From April 21 to May 3, experts from the USAID Low Emissions Asian Development program and U.S. Forest Service trained 38 Cambodian participants from eight government agencies and three universities on how to measure the amount of carbon stored in mangroves and other forested wetlands.
The 11-day, intensive field training in Koh Kong Province, Cambodia, is part of efforts to support wider dissemination across Asia of a new global protocol developed by the USAID-supported Sustainable Wetlands Adaptation and Mitigation Program program for carbon accounting of mangroves and other forested wetlands.
Mangrove forests are among the most carbon-rich habitats on the planet and can quickly remove carbon dioxide from the atmosphere and permanently store large amounts of carbon. In addition to classroom lectures on the Sustainable Wetlands Adaptation and Mitigation Program methodology and the importance of including mangroves in reporting through national greenhouse gas emissions inventories, participants undertook field data collection in real mangrove ecosystems and learned how to process field samples and make preliminary calculations of carbon stocks.

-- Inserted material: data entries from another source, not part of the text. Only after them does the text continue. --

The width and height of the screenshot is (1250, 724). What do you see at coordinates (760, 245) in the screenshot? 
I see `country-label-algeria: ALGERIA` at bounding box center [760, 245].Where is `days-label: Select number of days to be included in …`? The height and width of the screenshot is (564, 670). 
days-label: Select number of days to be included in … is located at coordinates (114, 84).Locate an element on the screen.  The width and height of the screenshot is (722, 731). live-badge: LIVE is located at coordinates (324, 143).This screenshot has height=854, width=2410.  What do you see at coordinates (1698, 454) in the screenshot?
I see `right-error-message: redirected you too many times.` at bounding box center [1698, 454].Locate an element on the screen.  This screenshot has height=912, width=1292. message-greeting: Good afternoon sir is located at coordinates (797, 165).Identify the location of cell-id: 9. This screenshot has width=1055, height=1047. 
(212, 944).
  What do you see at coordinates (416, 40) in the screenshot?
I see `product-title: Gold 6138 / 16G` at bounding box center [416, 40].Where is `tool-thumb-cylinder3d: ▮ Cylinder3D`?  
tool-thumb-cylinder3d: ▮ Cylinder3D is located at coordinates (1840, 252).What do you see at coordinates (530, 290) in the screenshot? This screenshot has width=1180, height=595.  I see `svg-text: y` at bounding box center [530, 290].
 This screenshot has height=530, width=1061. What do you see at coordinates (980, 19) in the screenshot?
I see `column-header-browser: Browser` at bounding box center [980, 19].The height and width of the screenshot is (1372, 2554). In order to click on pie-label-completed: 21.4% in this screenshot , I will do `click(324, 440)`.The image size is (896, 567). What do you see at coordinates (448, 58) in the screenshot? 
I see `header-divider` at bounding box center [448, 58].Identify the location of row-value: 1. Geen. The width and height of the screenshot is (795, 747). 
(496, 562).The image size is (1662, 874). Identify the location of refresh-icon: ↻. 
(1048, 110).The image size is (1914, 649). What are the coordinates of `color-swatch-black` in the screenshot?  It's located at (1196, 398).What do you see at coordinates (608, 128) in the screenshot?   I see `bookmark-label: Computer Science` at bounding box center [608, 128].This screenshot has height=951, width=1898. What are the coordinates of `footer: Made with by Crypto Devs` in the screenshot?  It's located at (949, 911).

Sustainable Wetlands Adaptation and Mitigation Program is a collaborative effort by the Center for International Forestry Research, the U.S. Forest Service, and Oregon State University, with support from USAID. The USAID Low Emissions Asian Development program is also developing a simplified, multimedia version of the field training components of the Sustainable Wetlands Adaptation and Mitigation Program protocol to make it more accessible to stakeholders in Asia.